**WHAT THIS TASK INVOLVES:**
In the material below, from the line containing "Open the Shipping Options dropdown" through the end of the material, swap "Shipping Options" for "Delivery Options" and give those lines again with nothing else altered.

Records from a collection:
........
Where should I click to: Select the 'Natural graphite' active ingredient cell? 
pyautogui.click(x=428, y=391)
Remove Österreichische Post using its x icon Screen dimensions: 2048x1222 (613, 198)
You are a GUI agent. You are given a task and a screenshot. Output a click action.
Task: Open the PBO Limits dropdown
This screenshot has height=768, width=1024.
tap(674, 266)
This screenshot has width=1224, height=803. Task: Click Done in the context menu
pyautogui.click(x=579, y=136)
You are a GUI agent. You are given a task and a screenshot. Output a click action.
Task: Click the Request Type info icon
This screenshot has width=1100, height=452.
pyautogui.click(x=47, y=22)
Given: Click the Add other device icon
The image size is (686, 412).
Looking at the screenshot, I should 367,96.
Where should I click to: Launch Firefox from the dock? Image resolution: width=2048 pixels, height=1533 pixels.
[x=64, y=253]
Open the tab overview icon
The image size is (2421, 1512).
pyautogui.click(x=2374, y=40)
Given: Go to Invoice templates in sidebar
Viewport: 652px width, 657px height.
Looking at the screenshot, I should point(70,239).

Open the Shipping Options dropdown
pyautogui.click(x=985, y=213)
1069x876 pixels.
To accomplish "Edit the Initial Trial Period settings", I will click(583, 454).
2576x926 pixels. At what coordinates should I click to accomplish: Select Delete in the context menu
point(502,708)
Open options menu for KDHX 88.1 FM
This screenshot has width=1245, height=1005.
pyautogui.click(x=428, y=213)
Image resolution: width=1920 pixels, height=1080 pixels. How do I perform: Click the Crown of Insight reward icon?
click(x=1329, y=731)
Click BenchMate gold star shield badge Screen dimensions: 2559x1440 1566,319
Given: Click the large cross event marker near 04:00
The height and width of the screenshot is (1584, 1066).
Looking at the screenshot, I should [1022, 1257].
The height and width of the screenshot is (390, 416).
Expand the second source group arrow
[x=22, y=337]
........
**WRITTEN SOLUTION:**
Open the Delivery Options dropdown
pyautogui.click(x=985, y=213)
1069x876 pixels.
To accomplish "Edit the Initial Trial Period settings", I will click(583, 454).
2576x926 pixels. At what coordinates should I click to accomplish: Select Delete in the context menu
point(502,708)
Open options menu for KDHX 88.1 FM
This screenshot has width=1245, height=1005.
pyautogui.click(x=428, y=213)
Image resolution: width=1920 pixels, height=1080 pixels. How do I perform: Click the Crown of Insight reward icon?
click(x=1329, y=731)
Click BenchMate gold star shield badge Screen dimensions: 2559x1440 1566,319
Given: Click the large cross event marker near 04:00
The height and width of the screenshot is (1584, 1066).
Looking at the screenshot, I should [1022, 1257].
The height and width of the screenshot is (390, 416).
Expand the second source group arrow
[x=22, y=337]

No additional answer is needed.